— Screenshot grounding data —
-.-.-

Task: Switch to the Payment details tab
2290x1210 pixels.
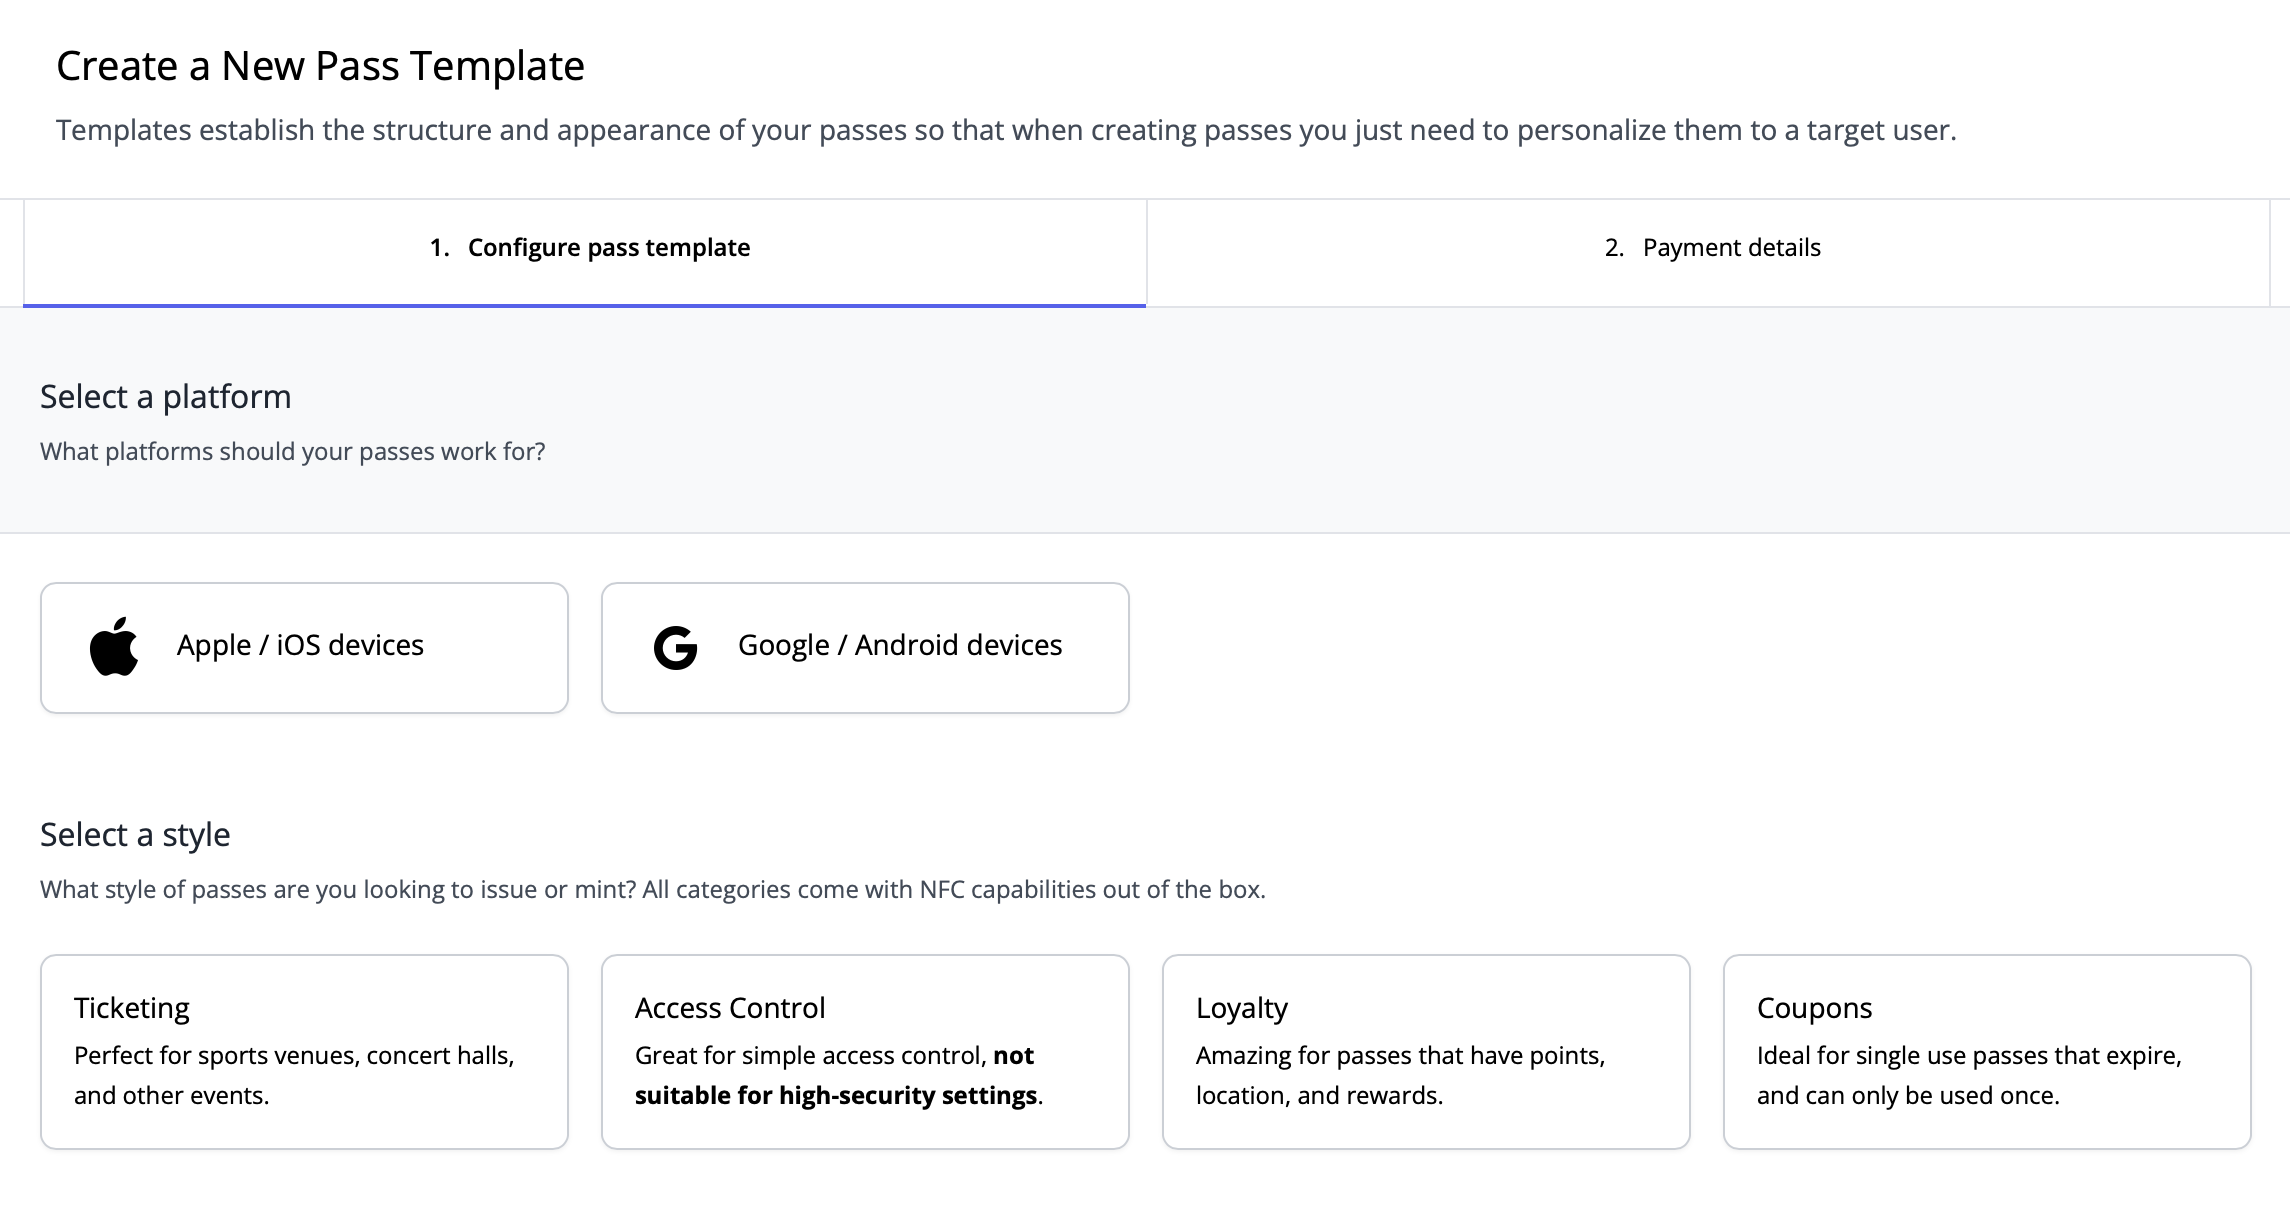Action: click(1711, 248)
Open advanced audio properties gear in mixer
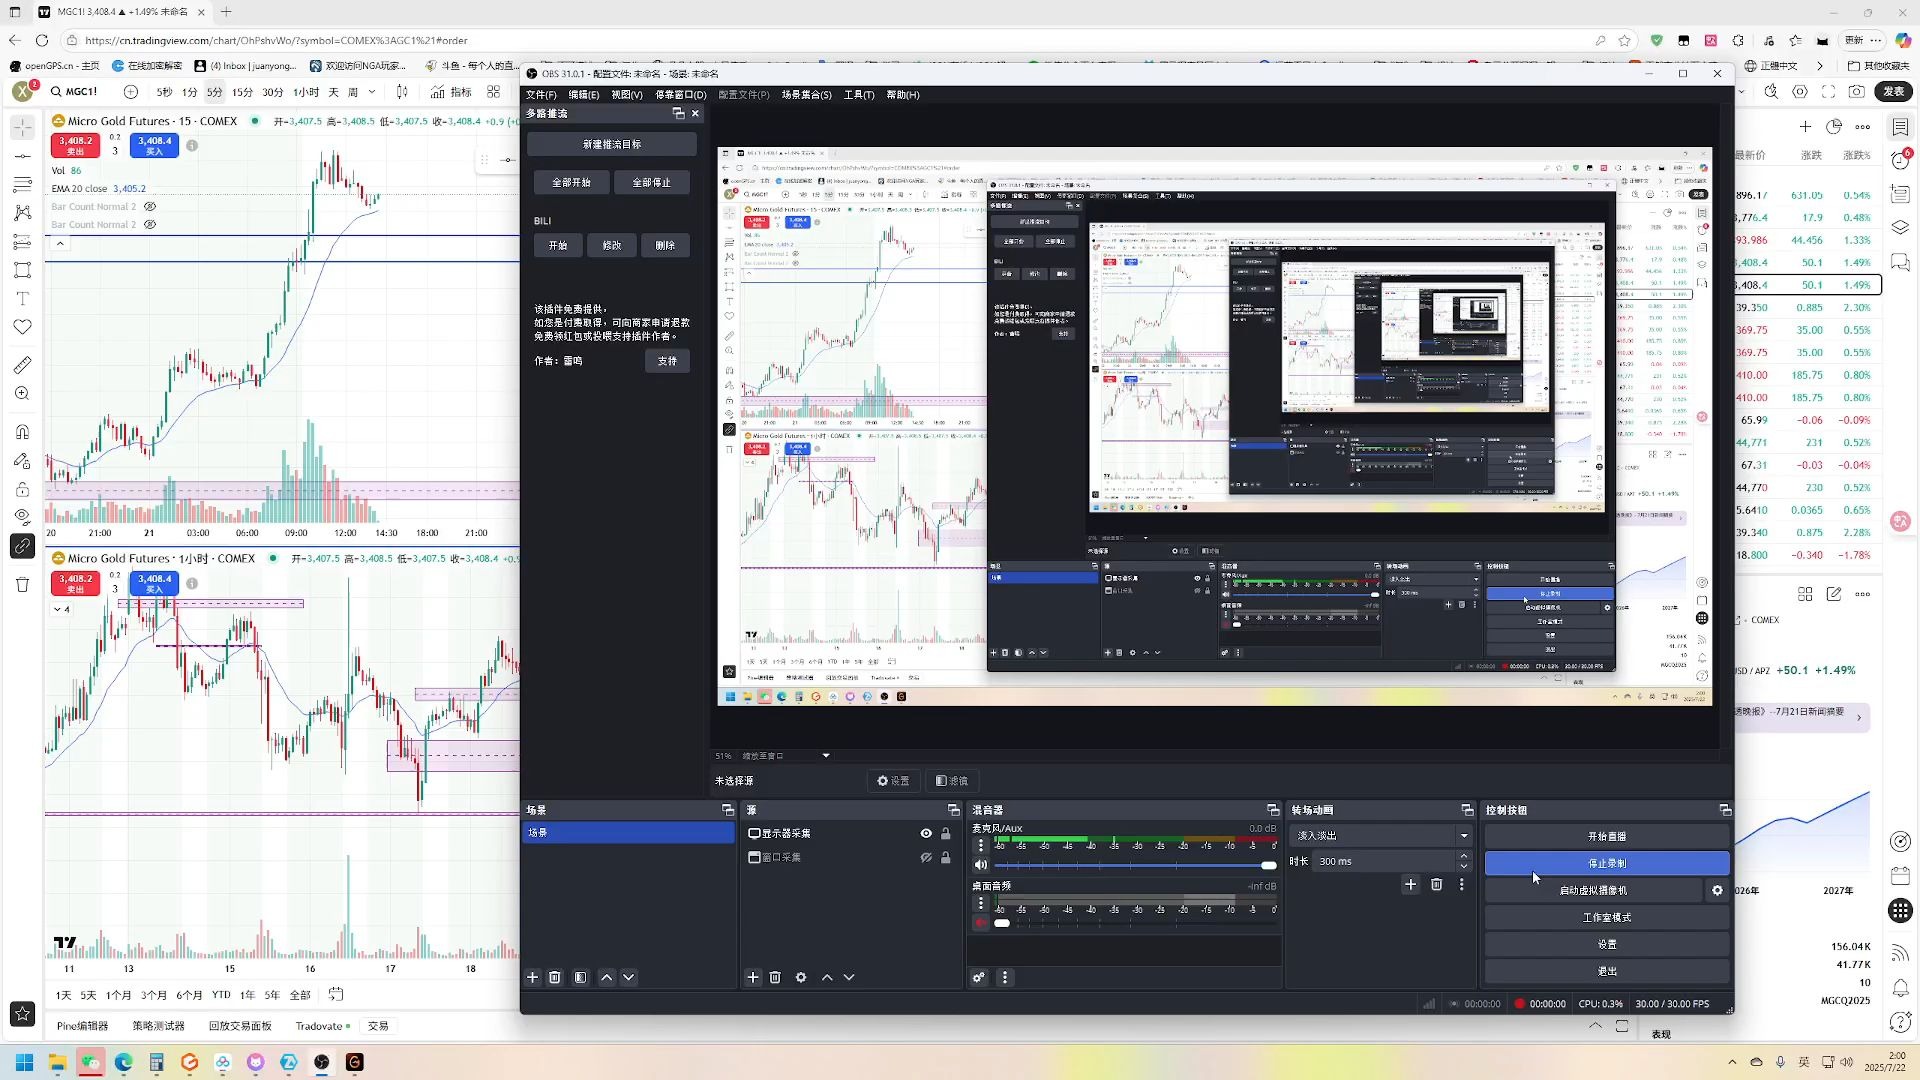Image resolution: width=1920 pixels, height=1080 pixels. pos(979,977)
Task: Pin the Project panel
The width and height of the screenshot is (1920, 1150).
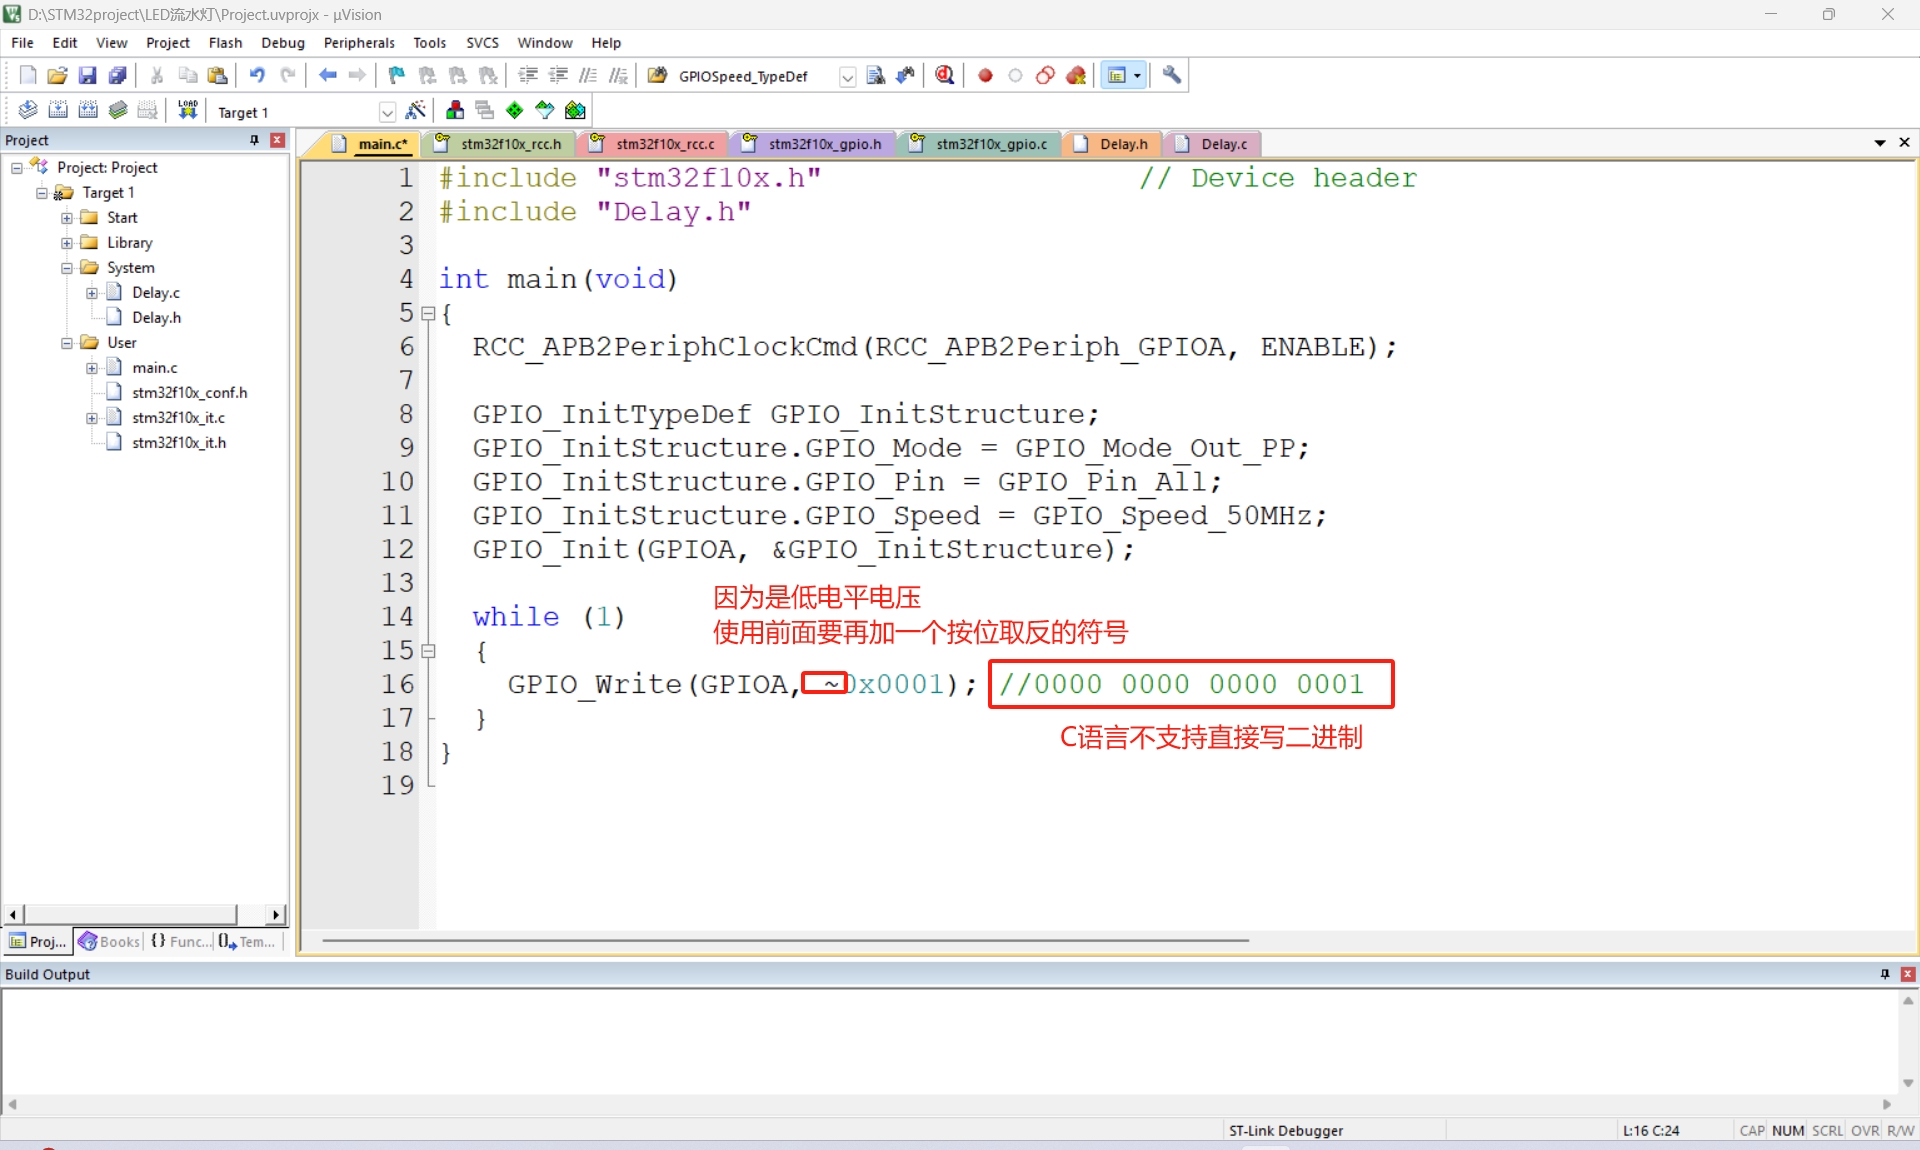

-.-.-

— WORK REQUIRED —
Check every line above for the word "Task" and copy those that have it.

— SOLUTION TO THE PROBLEM —
Task: Switch to the Payment details tab
Task: Pin the Project panel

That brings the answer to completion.